Travel the length and breadth of Italy and you may very well encounter in the neighborhood of 200 different shapes of pasta. Serious cooks will tell you certain dishes should only be made with long noodles, while others should be made with small shapes. And although it all ends up in your stomach, there are some guidelines most foodies try to adhere to when pairing their pastas and their sauces.
Long and skinny noodles, such as spaghetti or linguine, are best served in light sauces: tomato and garlic in olive oil; light or cream-based seafood sauces; or a sprinkling of fresh herbs.
Flat, ribbony noodles, such as tagliatelle or pappardelle, go well with richer, heavier sauces: Alfredo or a meat sauce. The wider pieces can carry and deliver these sauces more efficiently.

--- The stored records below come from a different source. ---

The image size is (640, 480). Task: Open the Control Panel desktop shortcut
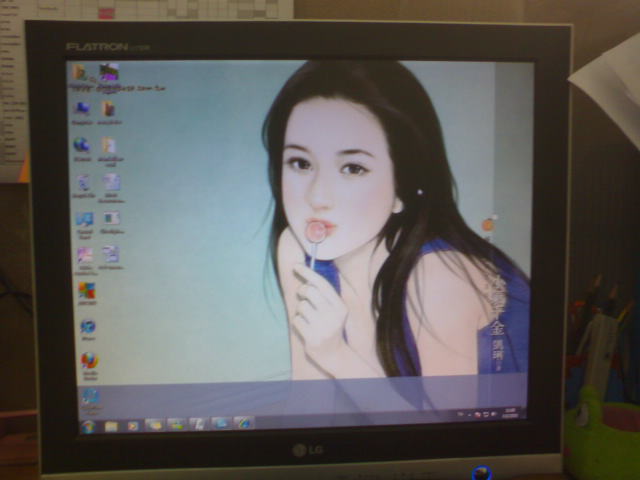pyautogui.click(x=85, y=219)
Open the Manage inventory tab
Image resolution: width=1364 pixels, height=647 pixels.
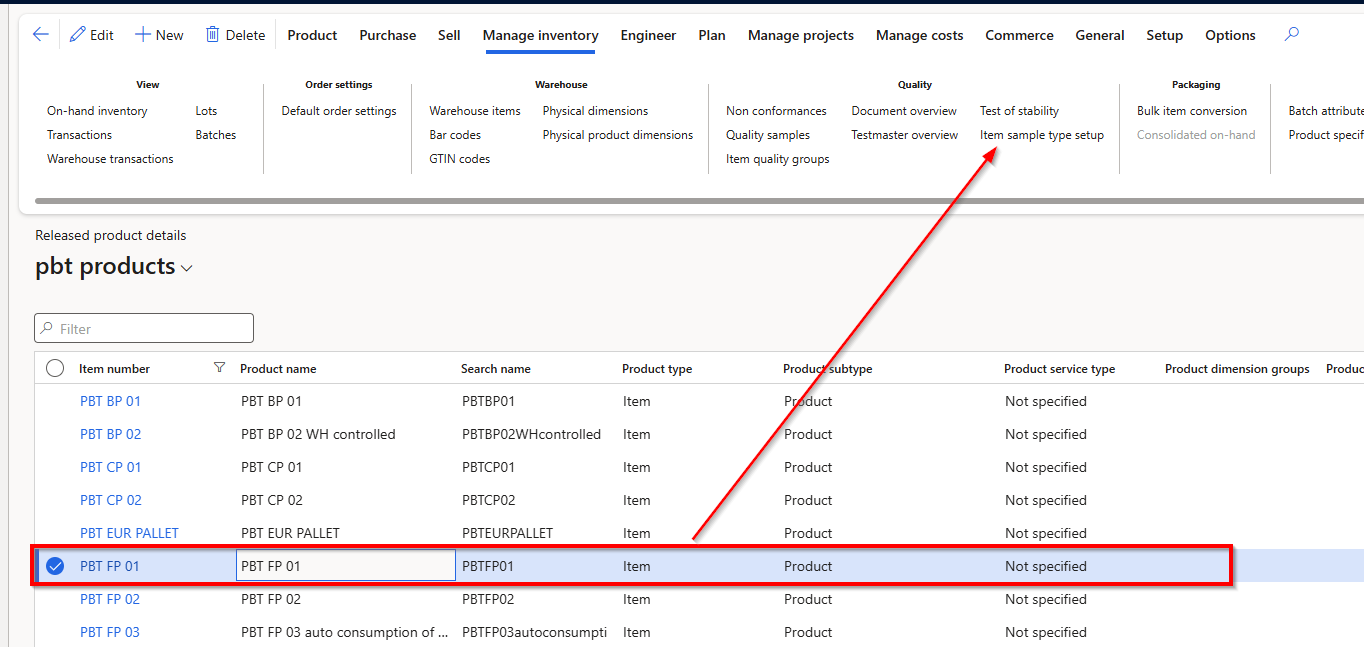[540, 35]
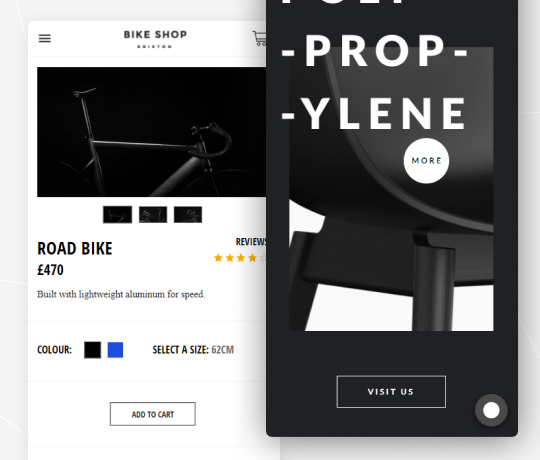540x460 pixels.
Task: Open the hamburger menu icon
Action: pos(44,38)
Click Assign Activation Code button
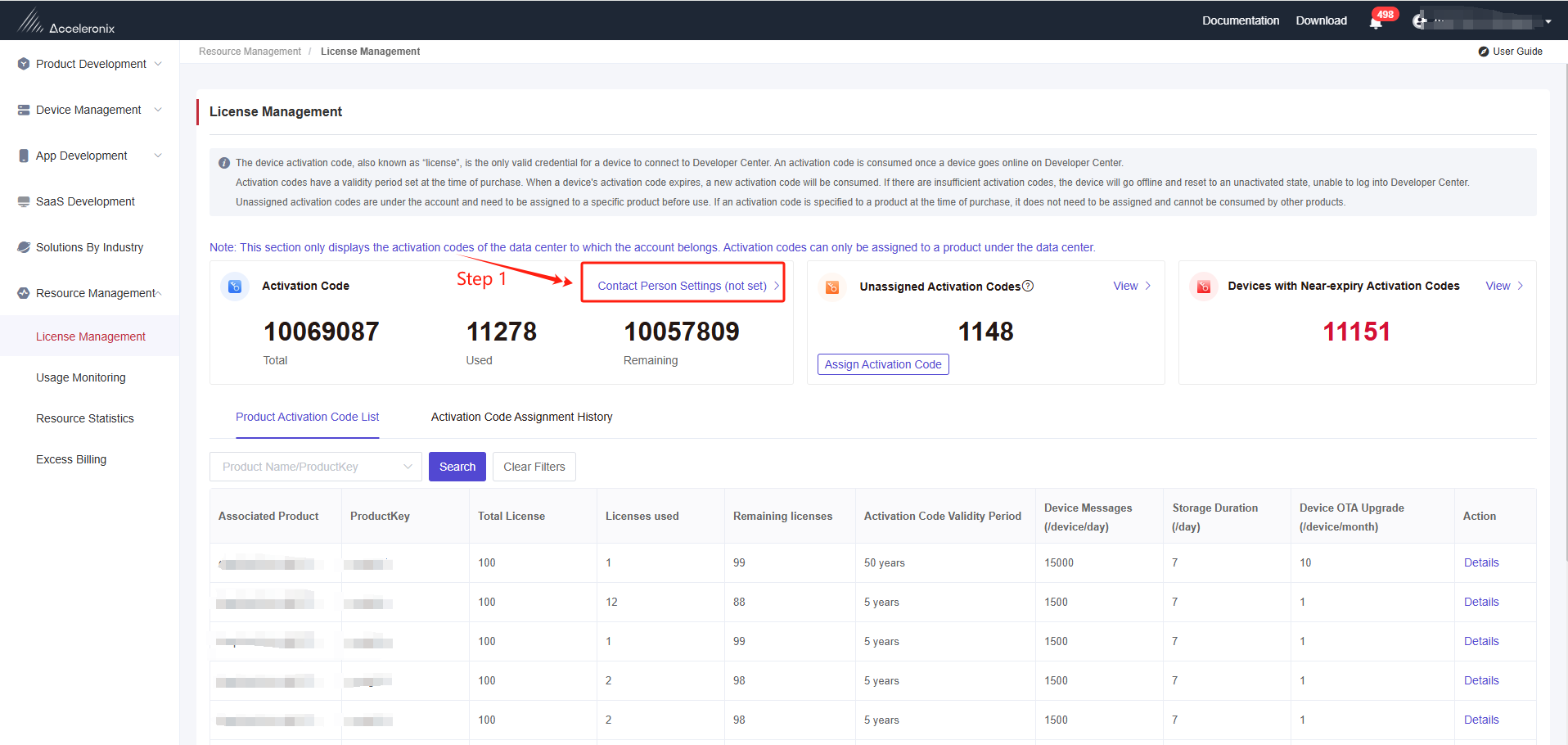Viewport: 1568px width, 745px height. 883,364
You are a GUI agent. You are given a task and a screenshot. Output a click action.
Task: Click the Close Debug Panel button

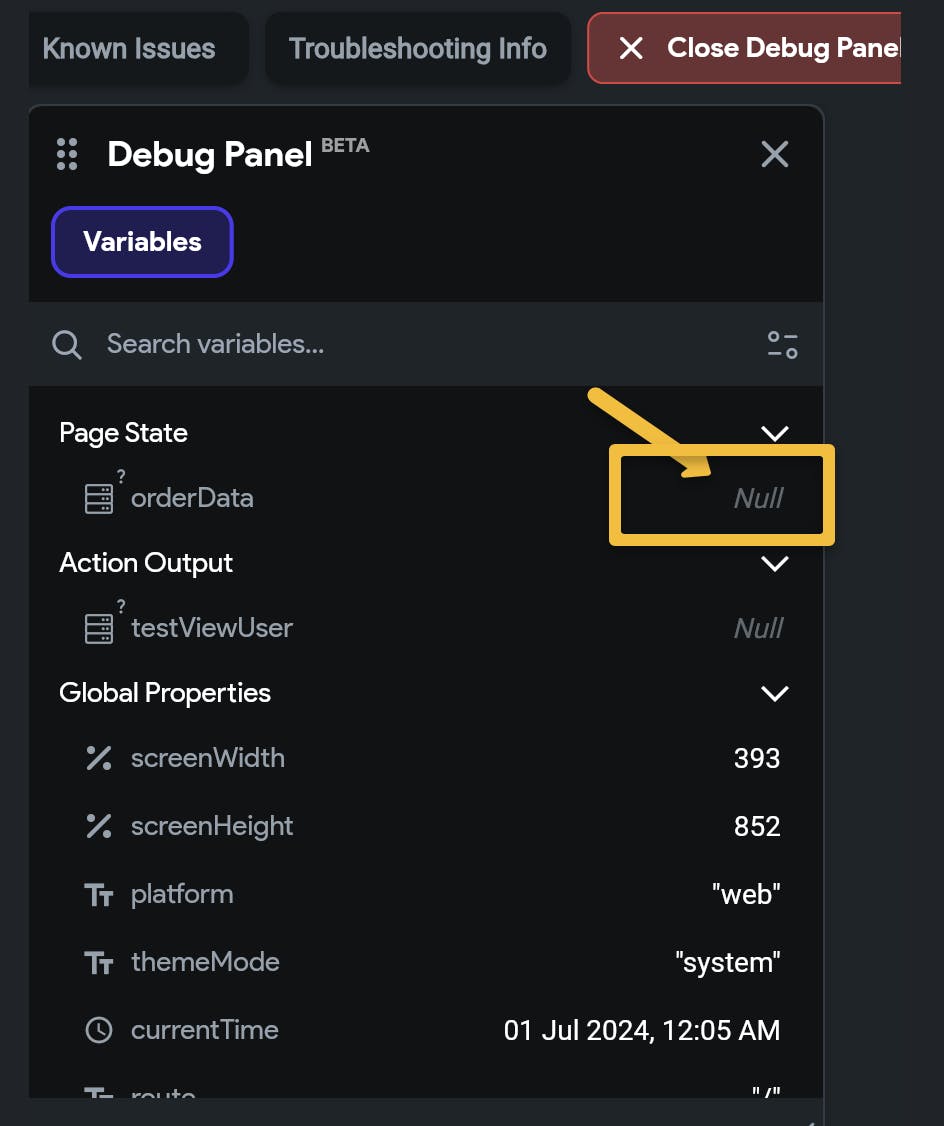pyautogui.click(x=745, y=49)
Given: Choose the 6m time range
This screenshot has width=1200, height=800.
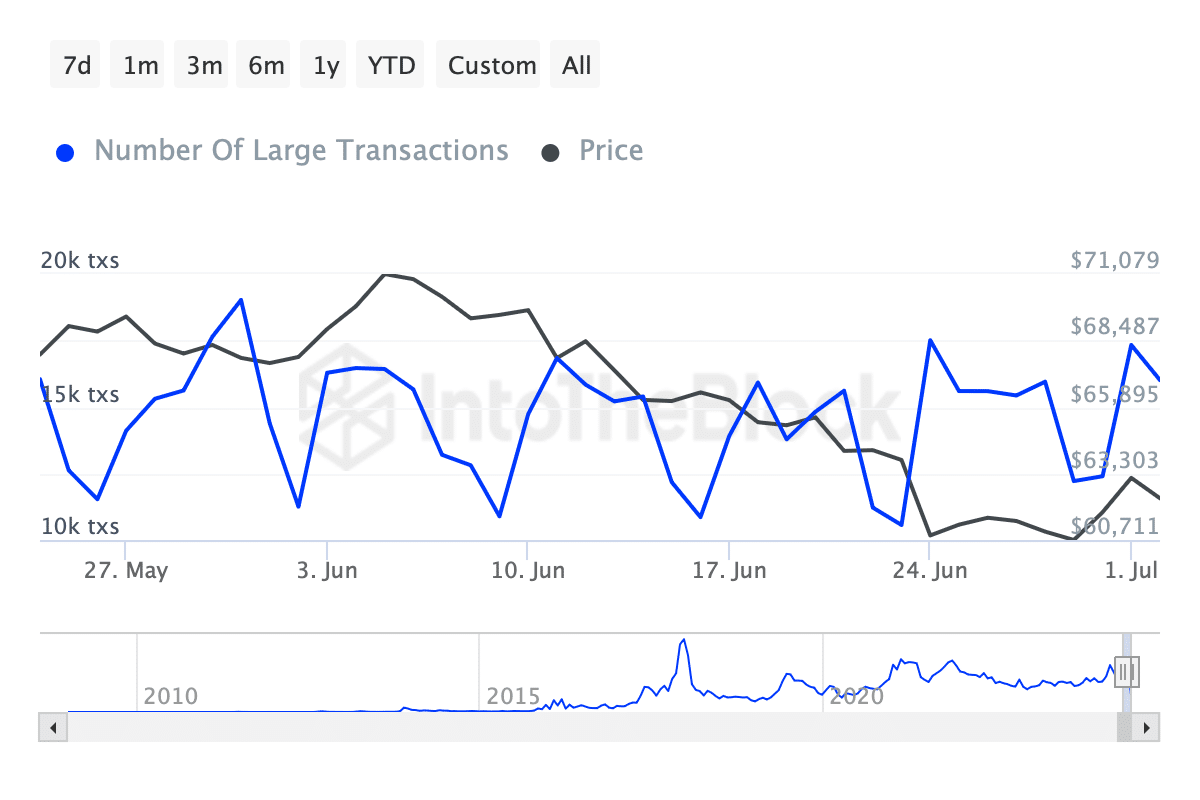Looking at the screenshot, I should point(266,66).
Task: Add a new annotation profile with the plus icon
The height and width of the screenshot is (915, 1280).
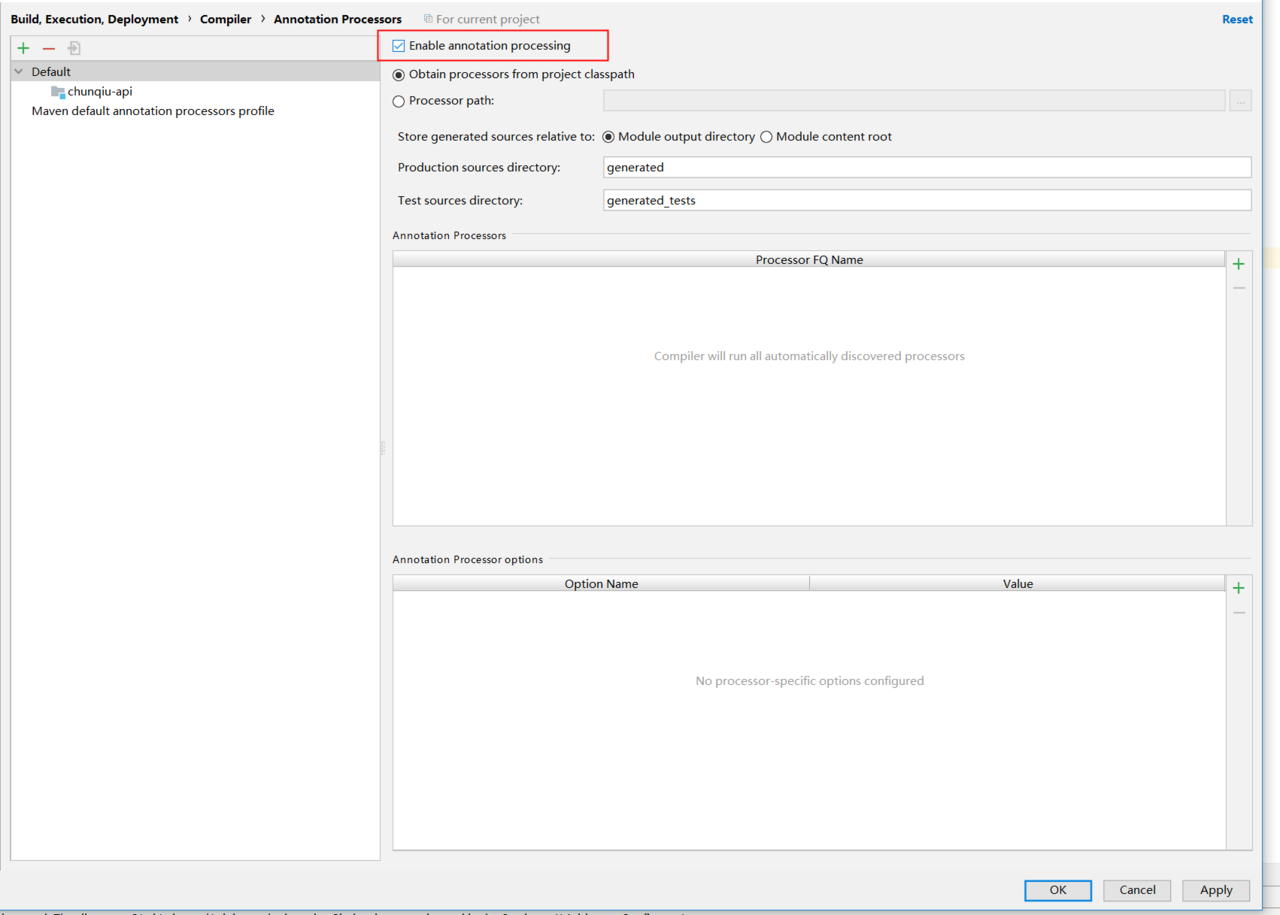Action: 23,48
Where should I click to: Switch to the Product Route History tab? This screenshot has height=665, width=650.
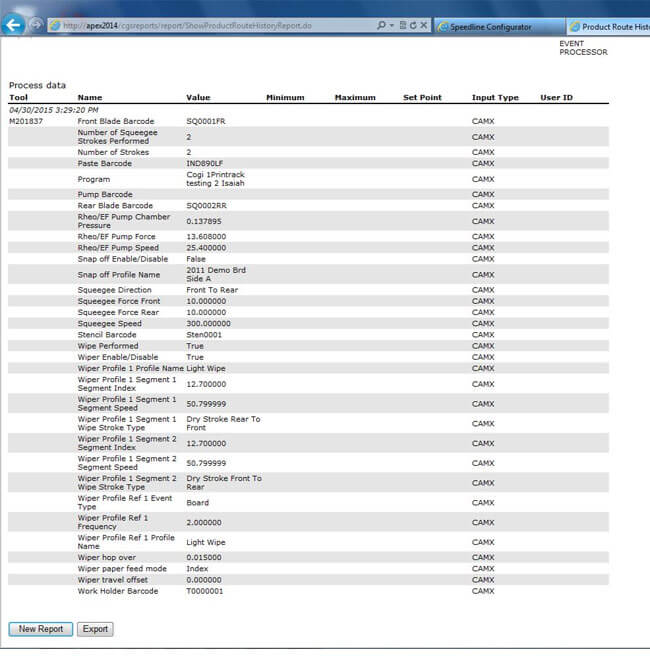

Tube-shaped pasta, like penne or rigatoni, are super-versatile. The interior space can catch just about any sauce, and, if the exterior is ridged, it can do the same. These shapes can handle just about any assignment - soup, salad, or casserole, and any kind of sauce.
Fun-shaped pasta - fusilli, orecchiette, conchiglia - have curves, ridges, and crevices in which sauce can be caught, making them almost as versatile as their tube-shaped cousins. When no amount of sauce in each bite is too much, these shapes will deliver maximum flavor. Feel free to pair these with hearty, heavy sauces and proteins.
Can you put Alfredo sauce on your spaghetti? Can you eat conchiglia with tomatoes and olive oil? Of course. But when you're ready to put a professional spin on your weeknight dinners, take an extra minute to plan the ideal pairing of pasta and sauce. If nothing else, you'll impress yourself with the effort!